Have you ever blamed yourself for your pet's suffering? Well, that's what I'm feeling right now. I know it is not really me who caused their illnesses but I felt like I should have done something so that they don't suffer. If you have been following me on Facebook, I have posted that I am really down right now because another dog of mine died.
90% of my dogs reaches their prime ages before dying...usually between age 8-13 years old and always due to illnesses. That means I was able to grew up with a lot of them and I have been taking care of them since I was a teenager. Except for our German Shepherd, Brando, who died at age 4 many years ago because he ate something and got poisoned when he accidentally got out of his cage and run wandered around our garage, majority of them reached their senior citizen year.
One of my oldest, Onyok (he's an Aspin), who died early last year got diabetes due to old age (he was 14 years old) and when he got a wound on his front leg, it can't be healed anymore and he died of infection after some time. Until now, I still miss him...how he guards me when I go biking around the neighborhood and how he welcomes me home after school.
Another dog of mine who was a gift to me by mom when I was in elementary got a cancer on her left eye 2 years ago but she died just early last year (she was 13 years old when she passed away). Her name is Petite and she's a Shih Tzu. I loved her so much because she always have that smiling face and she is willing to be carried around and hugged.
Late last year, two of my old dogs also passed away due to old age..They are Mik-Mik (8 y/o) and Dumbo (6y/o). They are both Aspin and have a great immune system. Dumbo is actually Mik-Mik's first puppy and they are only 2 years apart in age. Both are very energetic and very sweet so I was actually sad that they went back to heaven with only a couple of months in between. I'm not sure if it's because Dumbo got sad that her mom died, but she lost appetite all of a sudden.
And today, I lost another one of my fur-babies. Her name is Glimpse and she's a black Labrador Retriever. She is 8 years old and she was diagnosed with a malignant breast cancer. I brought her to UP Veterinary Hospital and they told me that she has a very bad prognosis and even if we removed the tumor, there's no guarantee that she will recover.
I actually got 3 opinions from different veterinarians and I talked with my parents too. We have decided to put her down instead of making her undergo a risky operation. We actually planned to have it done last Saturday but when the veterinarian arrived at our place , I chickened out and cried. I begged my dad if we could at least try the surgery and see if she could still live a good life even if it's just for another year...But sadly my parents are adamant to just put her to sleep. They can't take seeing her in pain because one of her breast tumor already got ulcerated and also the price of the surgery is quite high and we can't really afford it at the moment. So I spent the whole day yesterday crying and rationalizing and what not.

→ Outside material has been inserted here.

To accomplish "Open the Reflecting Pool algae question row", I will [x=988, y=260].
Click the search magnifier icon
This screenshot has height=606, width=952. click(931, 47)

The deciding factor is from my trusted veterinarian who is also a friend. I know he will tell me his opinion based on facts and won't be motivated with money or take my feeling into consideration. He explained that the breast cancer my dog had is really a bad one and it has a very very bad prognosis. And since it is malignant and ulcerated, it means there is a very high chance that the cancer had already spread to other organs so if we will have it removed surgically, the cancer is still there and Glimpse won't actually last even a year. Also, since she's already old, the surgery itself is risky and she can die on the operating table.
And I don't want her to suffer anymore. I don't want her to feel any more pain. So I decided to just toughen up because it is the best option for her...to just sleep and go back to our maker in heaven where there is no more pain and illnesses.

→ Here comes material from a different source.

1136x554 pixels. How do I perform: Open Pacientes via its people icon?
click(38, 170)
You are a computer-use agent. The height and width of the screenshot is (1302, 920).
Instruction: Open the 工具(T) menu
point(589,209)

We had the procedure done today and she looked so peaceful during the whole ordeal. I stayed beside her the whole time so I can take care of her body and hug her one last time. I have buried her at our backyard already but I am still crying until now. I can't seem to stop because I already miss her.
I just wanted to post this up in memory of all my dogs that I love who are already back in heaven. I don't care what breed they are...I love them equally. I know that not a lot of people feels the same as me when it comes to their pets and won't understand what I feel but I don't care. I have loved them with all my heart and I will never forget them. I really hope that when it is my time to go to our maker in heaven, I would be able to be with them again.
I will try to get back into posting regularly...It's just actually hard for me right now to think clearly. This is the first time I needed to decide for something that involves a life. I hope you guys understand.